Task to carry out =>
Write out, as a numbered list with no blank lines, the lines from the one containing "Image resolution: width=1614" through the one containing "[x=187, y=340]", inclusive. Leave the pictures out.

Data lines =>

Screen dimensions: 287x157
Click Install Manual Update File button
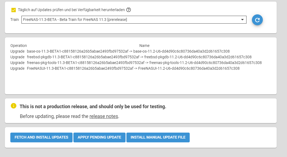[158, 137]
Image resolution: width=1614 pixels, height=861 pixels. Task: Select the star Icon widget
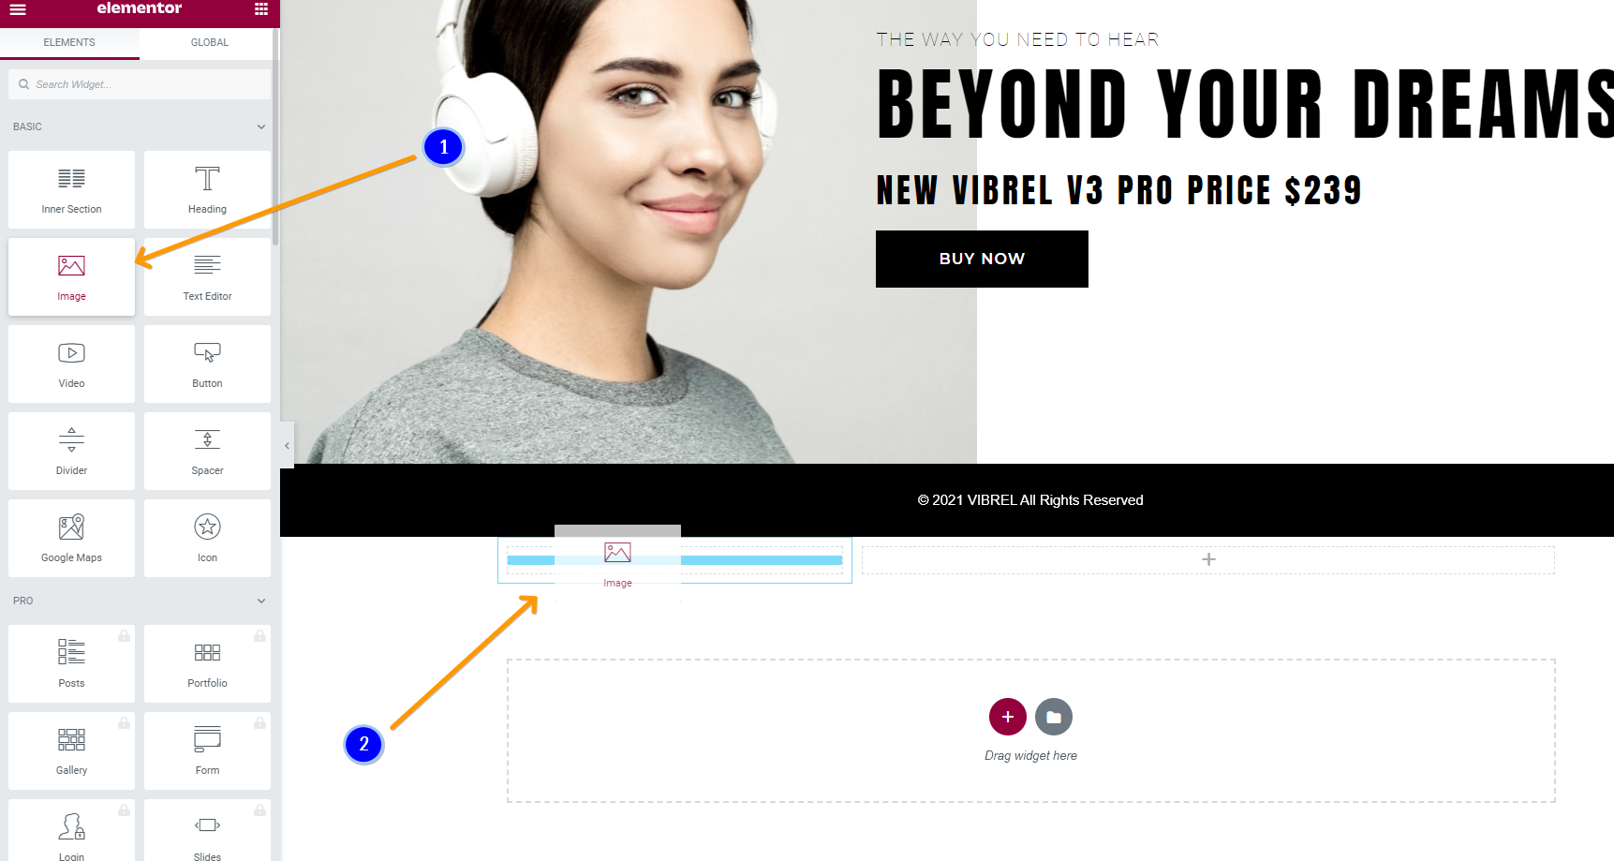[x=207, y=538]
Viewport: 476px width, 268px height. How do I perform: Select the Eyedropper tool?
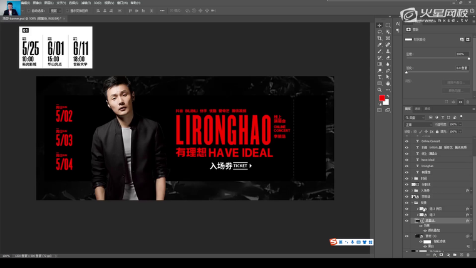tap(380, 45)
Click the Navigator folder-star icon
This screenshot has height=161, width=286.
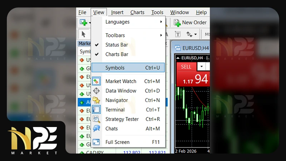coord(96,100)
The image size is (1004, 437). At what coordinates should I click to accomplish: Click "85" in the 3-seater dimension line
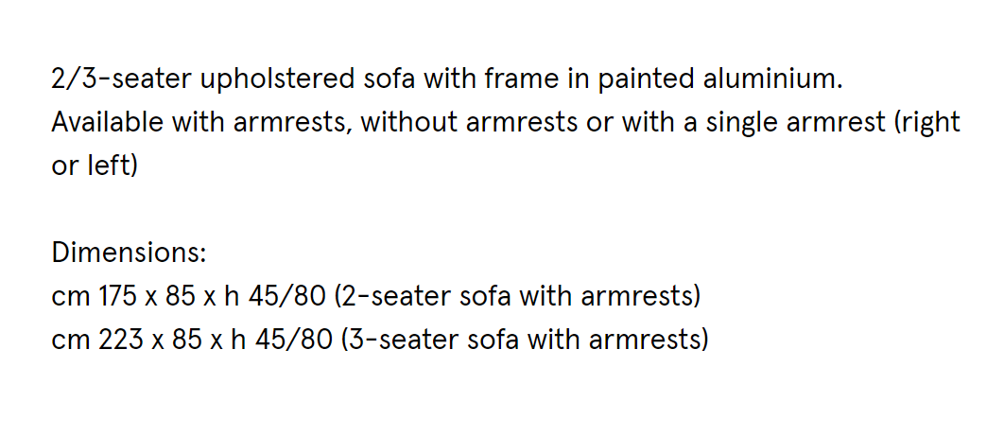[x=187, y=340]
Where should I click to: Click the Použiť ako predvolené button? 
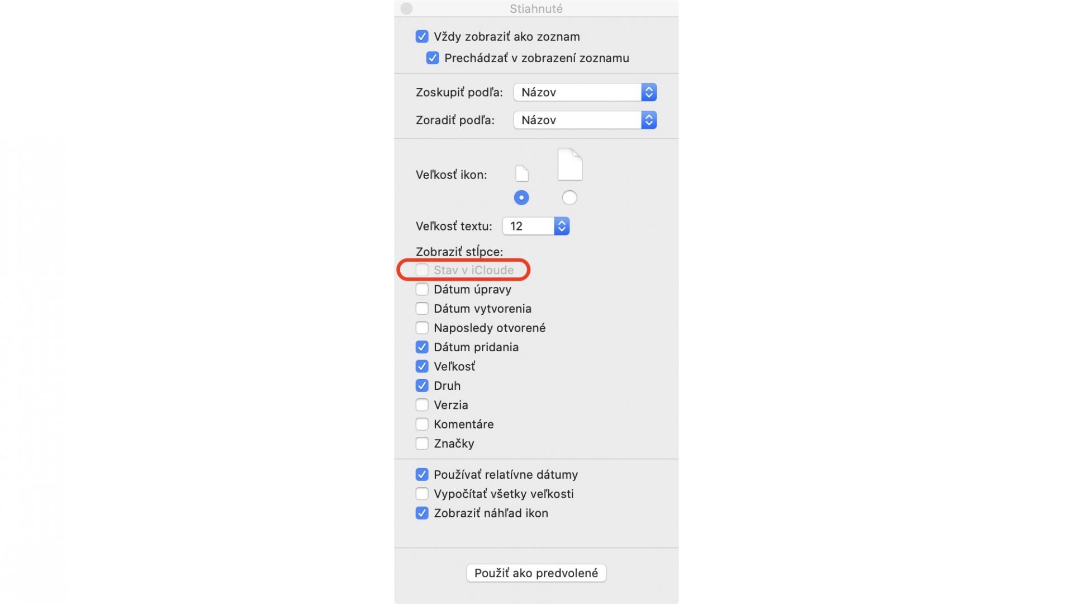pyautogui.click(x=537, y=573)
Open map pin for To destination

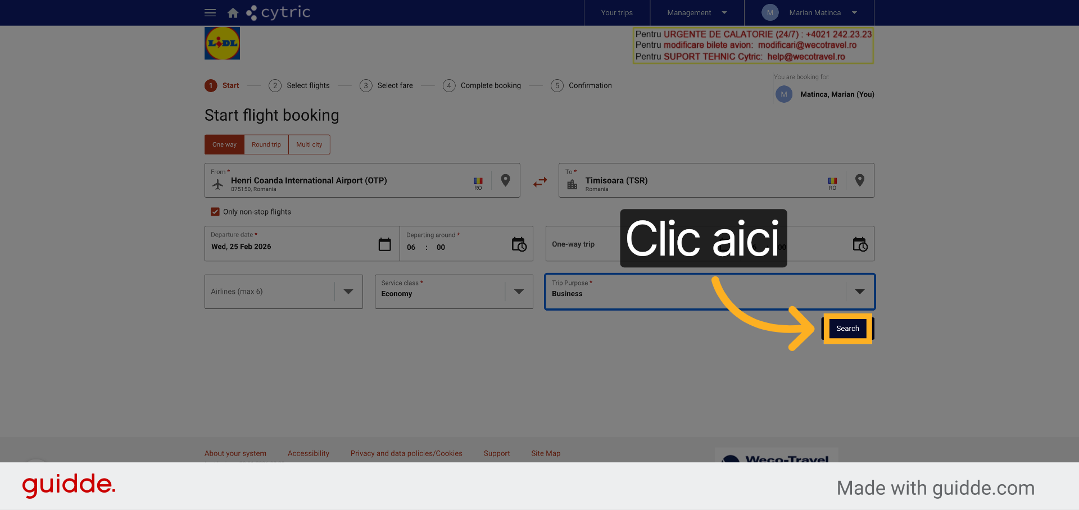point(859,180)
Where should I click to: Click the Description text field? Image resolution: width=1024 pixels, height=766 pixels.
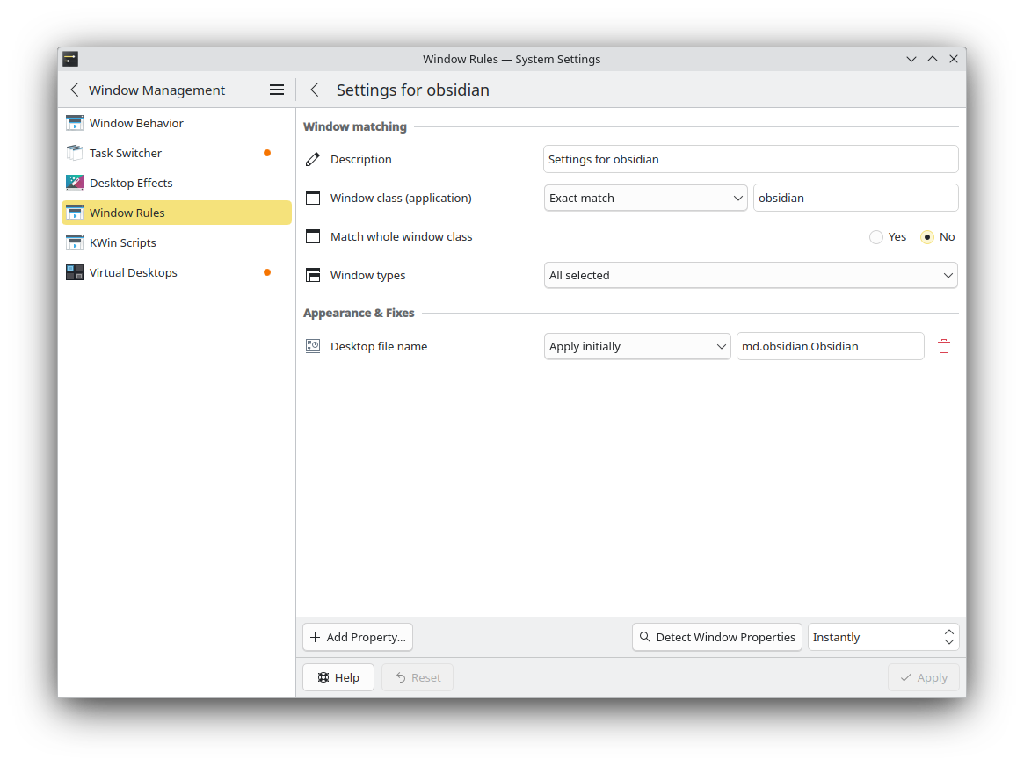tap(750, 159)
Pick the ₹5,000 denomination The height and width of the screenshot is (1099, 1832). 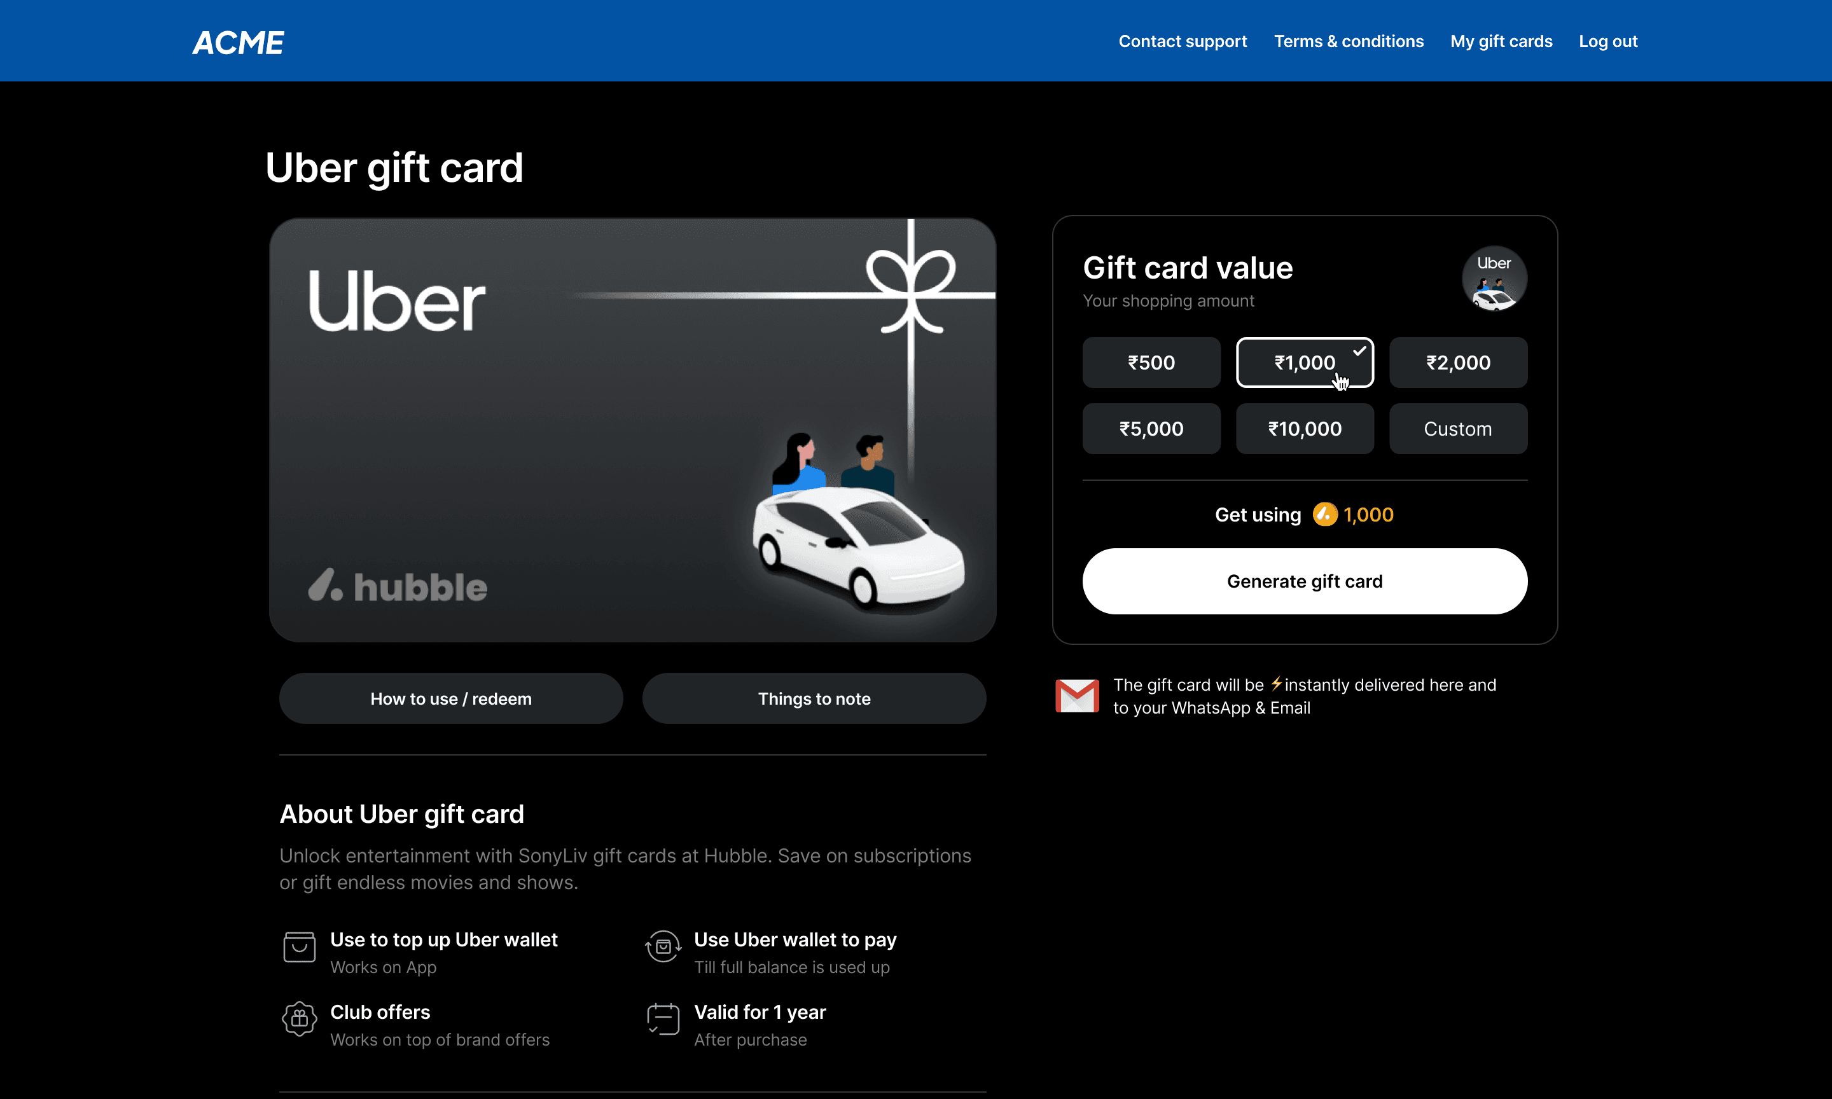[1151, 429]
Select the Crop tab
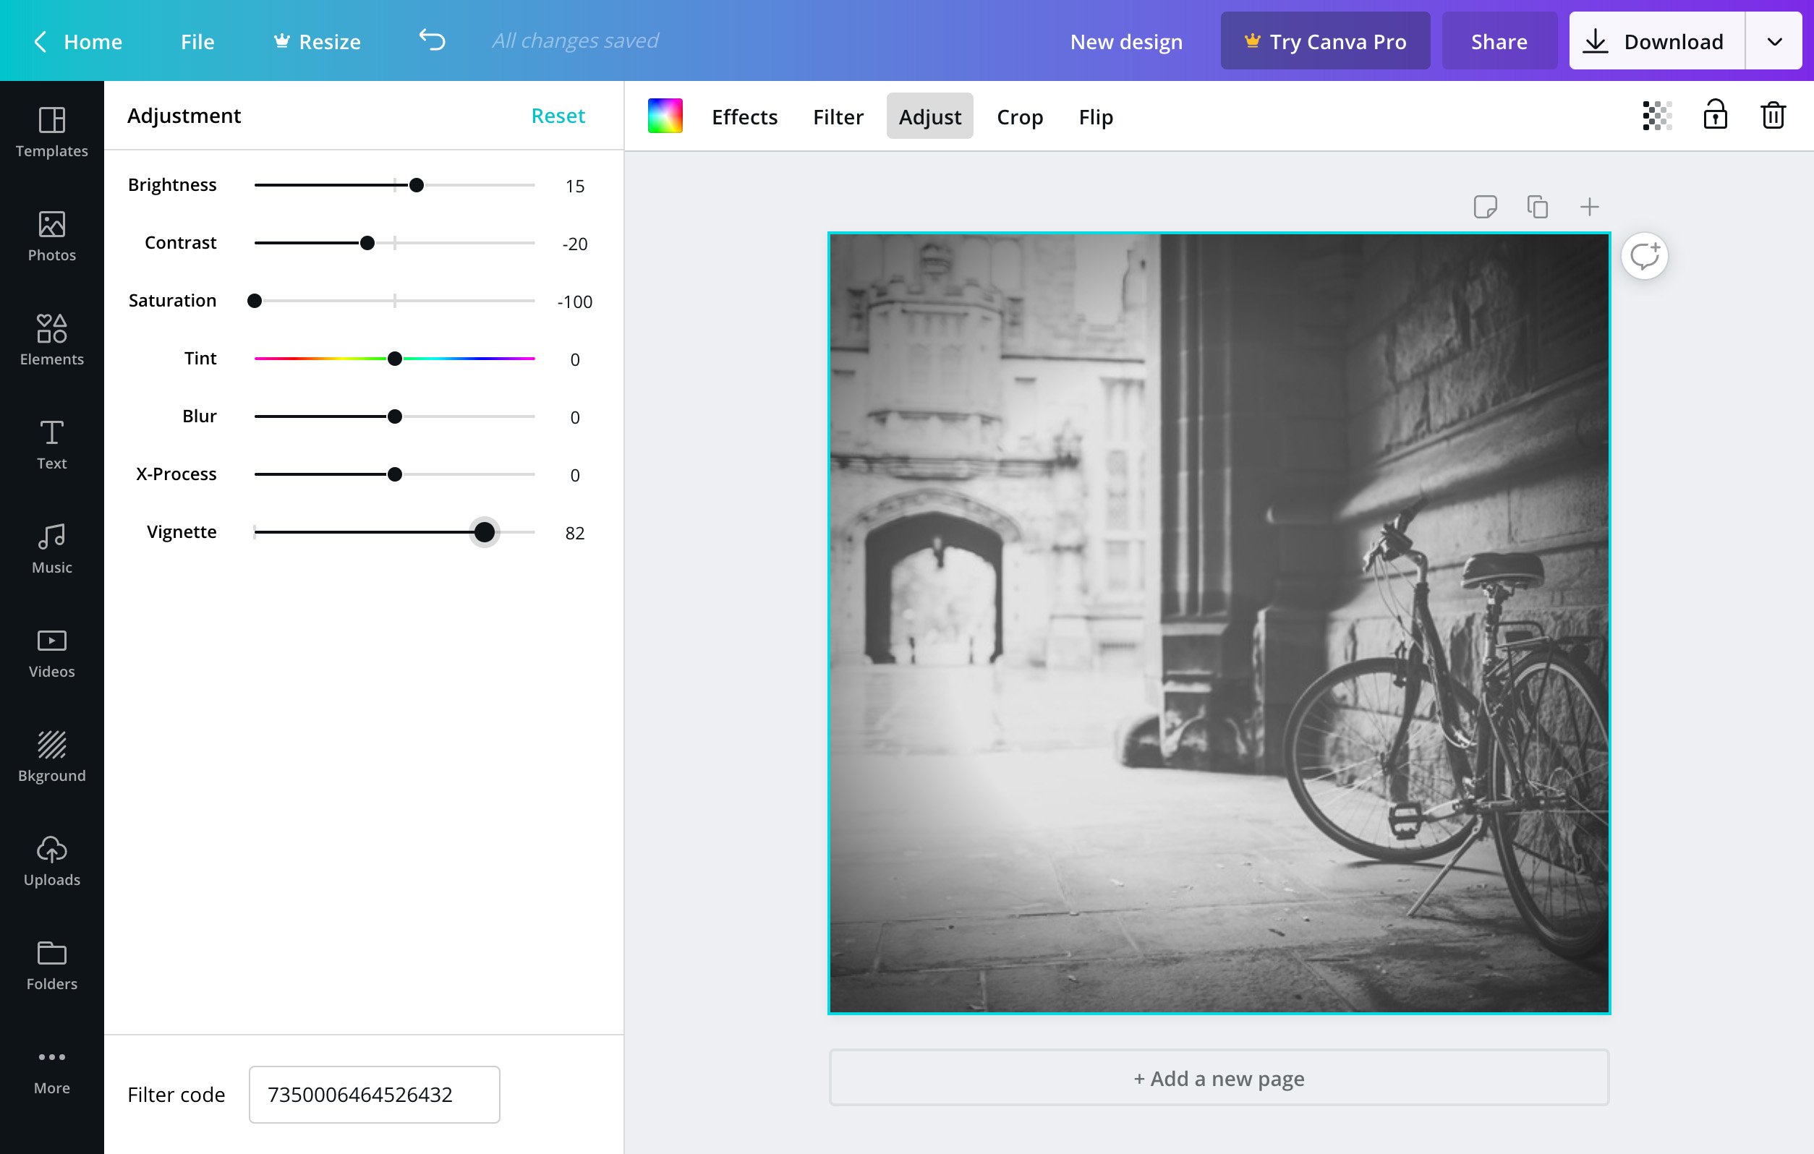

Result =>
1. Image resolution: width=1614 pixels, height=861 pixels. Task: Select the star Icon widget
2. [x=207, y=538]
3. Viewport: 476px width, 268px height. How do I perform: Select the Eyedropper tool?
4. tap(380, 45)
5. Click the Navigator folder-star icon
6. This screenshot has height=161, width=286.
7. coord(96,100)
8. The image size is (1004, 437). At what coordinates should I click to accomplish: Click "85" in the 3-seater dimension line
9. [x=187, y=340]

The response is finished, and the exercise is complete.